##### Source data #####
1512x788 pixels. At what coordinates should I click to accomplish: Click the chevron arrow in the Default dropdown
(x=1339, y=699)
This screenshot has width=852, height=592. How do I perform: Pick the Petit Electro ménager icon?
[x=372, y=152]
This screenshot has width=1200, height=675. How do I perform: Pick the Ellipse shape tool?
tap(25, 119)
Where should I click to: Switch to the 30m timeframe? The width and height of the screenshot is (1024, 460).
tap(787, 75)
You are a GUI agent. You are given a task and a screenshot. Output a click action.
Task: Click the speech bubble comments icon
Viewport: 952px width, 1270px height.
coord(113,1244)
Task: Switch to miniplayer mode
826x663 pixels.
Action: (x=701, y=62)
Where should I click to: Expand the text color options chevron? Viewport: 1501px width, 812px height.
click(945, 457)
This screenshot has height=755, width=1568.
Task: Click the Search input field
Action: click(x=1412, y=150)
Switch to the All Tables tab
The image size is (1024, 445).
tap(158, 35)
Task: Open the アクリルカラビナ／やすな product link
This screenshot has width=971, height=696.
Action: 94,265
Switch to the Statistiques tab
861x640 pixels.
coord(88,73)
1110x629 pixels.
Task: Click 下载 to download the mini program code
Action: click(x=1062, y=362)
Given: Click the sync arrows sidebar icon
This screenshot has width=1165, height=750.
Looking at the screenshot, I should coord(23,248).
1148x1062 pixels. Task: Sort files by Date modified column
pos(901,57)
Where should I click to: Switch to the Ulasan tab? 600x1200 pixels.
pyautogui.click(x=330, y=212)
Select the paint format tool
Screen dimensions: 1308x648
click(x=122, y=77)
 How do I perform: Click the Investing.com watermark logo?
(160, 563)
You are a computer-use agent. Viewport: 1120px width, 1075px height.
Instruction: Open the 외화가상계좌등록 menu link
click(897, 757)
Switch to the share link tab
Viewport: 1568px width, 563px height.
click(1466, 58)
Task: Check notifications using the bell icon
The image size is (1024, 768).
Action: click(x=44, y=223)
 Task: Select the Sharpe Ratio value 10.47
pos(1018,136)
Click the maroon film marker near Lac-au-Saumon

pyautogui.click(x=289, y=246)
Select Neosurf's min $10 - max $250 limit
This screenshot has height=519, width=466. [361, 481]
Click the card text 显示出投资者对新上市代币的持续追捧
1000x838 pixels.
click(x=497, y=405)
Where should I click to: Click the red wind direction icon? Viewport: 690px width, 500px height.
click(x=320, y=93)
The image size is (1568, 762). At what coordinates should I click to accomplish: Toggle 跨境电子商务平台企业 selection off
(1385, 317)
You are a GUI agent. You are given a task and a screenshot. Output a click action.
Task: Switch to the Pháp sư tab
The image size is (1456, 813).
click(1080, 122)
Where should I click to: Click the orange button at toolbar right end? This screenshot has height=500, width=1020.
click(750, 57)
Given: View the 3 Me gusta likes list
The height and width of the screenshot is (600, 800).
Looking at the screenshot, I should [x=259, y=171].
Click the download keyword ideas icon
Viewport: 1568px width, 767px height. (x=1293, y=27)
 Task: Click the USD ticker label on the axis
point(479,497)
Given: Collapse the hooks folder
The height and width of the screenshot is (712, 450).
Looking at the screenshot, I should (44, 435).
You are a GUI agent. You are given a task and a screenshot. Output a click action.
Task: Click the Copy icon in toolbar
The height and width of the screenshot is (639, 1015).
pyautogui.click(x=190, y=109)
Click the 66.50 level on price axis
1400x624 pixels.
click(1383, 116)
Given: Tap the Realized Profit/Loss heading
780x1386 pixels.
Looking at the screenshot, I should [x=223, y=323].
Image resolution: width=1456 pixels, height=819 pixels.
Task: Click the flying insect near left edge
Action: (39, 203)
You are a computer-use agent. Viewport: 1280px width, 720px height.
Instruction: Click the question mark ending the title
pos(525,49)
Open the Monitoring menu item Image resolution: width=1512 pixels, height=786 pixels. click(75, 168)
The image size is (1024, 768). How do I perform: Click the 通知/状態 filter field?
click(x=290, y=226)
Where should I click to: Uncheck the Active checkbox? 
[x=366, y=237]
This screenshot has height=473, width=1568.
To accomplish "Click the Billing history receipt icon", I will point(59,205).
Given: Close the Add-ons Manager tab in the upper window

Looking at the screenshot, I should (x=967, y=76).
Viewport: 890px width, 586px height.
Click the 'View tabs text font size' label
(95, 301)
#####
Description of the task: Each line in the material above should be repeated exactly.

Response to this exercise:
1512x788 pixels. At what coordinates should I click to accomplish: Click the chevron arrow in the Default dropdown
(x=1339, y=699)
This screenshot has width=852, height=592. How do I perform: Pick the Petit Electro ménager icon?
[x=372, y=152]
This screenshot has width=1200, height=675. How do I perform: Pick the Ellipse shape tool?
tap(25, 119)
Where should I click to: Switch to the 30m timeframe? The width and height of the screenshot is (1024, 460).
tap(787, 75)
You are a GUI agent. You are given a task and a screenshot. Output a click action.
Task: Click the speech bubble comments icon
Viewport: 952px width, 1270px height.
coord(113,1244)
Task: Switch to miniplayer mode
826x663 pixels.
Action: (x=701, y=62)
Where should I click to: Expand the text color options chevron? Viewport: 1501px width, 812px height.
click(945, 457)
This screenshot has height=755, width=1568.
Task: Click the Search input field
Action: click(x=1412, y=150)
Switch to the All Tables tab
The image size is (1024, 445).
tap(158, 35)
Task: Open the アクリルカラビナ／やすな product link
This screenshot has width=971, height=696.
Action: 94,265
Switch to the Statistiques tab
861x640 pixels.
coord(88,73)
1110x629 pixels.
Task: Click 下载 to download the mini program code
Action: click(x=1062, y=362)
Given: Click the sync arrows sidebar icon
This screenshot has width=1165, height=750.
Looking at the screenshot, I should coord(23,248).
1148x1062 pixels. Task: Sort files by Date modified column
pos(901,57)
Where should I click to: Switch to the Ulasan tab? 600x1200 pixels.
pyautogui.click(x=330, y=212)
Select the paint format tool
Screen dimensions: 1308x648
click(x=122, y=77)
 How do I perform: Click the Investing.com watermark logo?
(160, 563)
You are a computer-use agent. Viewport: 1120px width, 1075px height.
Instruction: Open the 외화가상계좌등록 menu link
click(897, 757)
Switch to the share link tab
Viewport: 1568px width, 563px height.
click(1466, 58)
Task: Check notifications using the bell icon
The image size is (1024, 768).
Action: click(x=44, y=223)
 Task: Select the Sharpe Ratio value 10.47
pos(1018,136)
Click the maroon film marker near Lac-au-Saumon

pyautogui.click(x=289, y=246)
Select Neosurf's min $10 - max $250 limit
This screenshot has height=519, width=466. [361, 481]
Click the card text 显示出投资者对新上市代币的持续追捧
1000x838 pixels.
click(x=497, y=405)
Where should I click to: Click the red wind direction icon? Viewport: 690px width, 500px height.
click(x=320, y=93)
The image size is (1568, 762). At what coordinates should I click to accomplish: Toggle 跨境电子商务平台企业 selection off
(1385, 317)
You are a GUI agent. You are given a task and a screenshot. Output a click action.
Task: Switch to the Pháp sư tab
The image size is (1456, 813).
click(1080, 122)
Where should I click to: Click the orange button at toolbar right end? This screenshot has height=500, width=1020.
click(750, 57)
Given: View the 3 Me gusta likes list
The height and width of the screenshot is (600, 800).
Looking at the screenshot, I should [x=259, y=171].
Click the download keyword ideas icon
Viewport: 1568px width, 767px height. (x=1293, y=27)
 Task: Click the USD ticker label on the axis
point(479,497)
Given: Collapse the hooks folder
The height and width of the screenshot is (712, 450).
Looking at the screenshot, I should (44, 435).
You are a GUI agent. You are given a task and a screenshot. Output a click action.
Task: Click the Copy icon in toolbar
The height and width of the screenshot is (639, 1015).
pyautogui.click(x=190, y=109)
Click the 66.50 level on price axis
1400x624 pixels.
click(1383, 116)
Given: Tap the Realized Profit/Loss heading
780x1386 pixels.
Looking at the screenshot, I should [x=223, y=323].
Image resolution: width=1456 pixels, height=819 pixels.
Task: Click the flying insect near left edge
Action: (39, 203)
You are a computer-use agent. Viewport: 1280px width, 720px height.
Instruction: Click the question mark ending the title
pos(525,49)
Open the Monitoring menu item Image resolution: width=1512 pixels, height=786 pixels. click(75, 168)
The image size is (1024, 768). How do I perform: Click the 通知/状態 filter field?
click(x=290, y=226)
Where should I click to: Uncheck the Active checkbox? 
[x=366, y=237]
This screenshot has height=473, width=1568.
To accomplish "Click the Billing history receipt icon", I will point(59,205).
Given: Close the Add-ons Manager tab in the upper window

Looking at the screenshot, I should (x=967, y=76).
Viewport: 890px width, 586px height.
Click the 'View tabs text font size' label
(95, 301)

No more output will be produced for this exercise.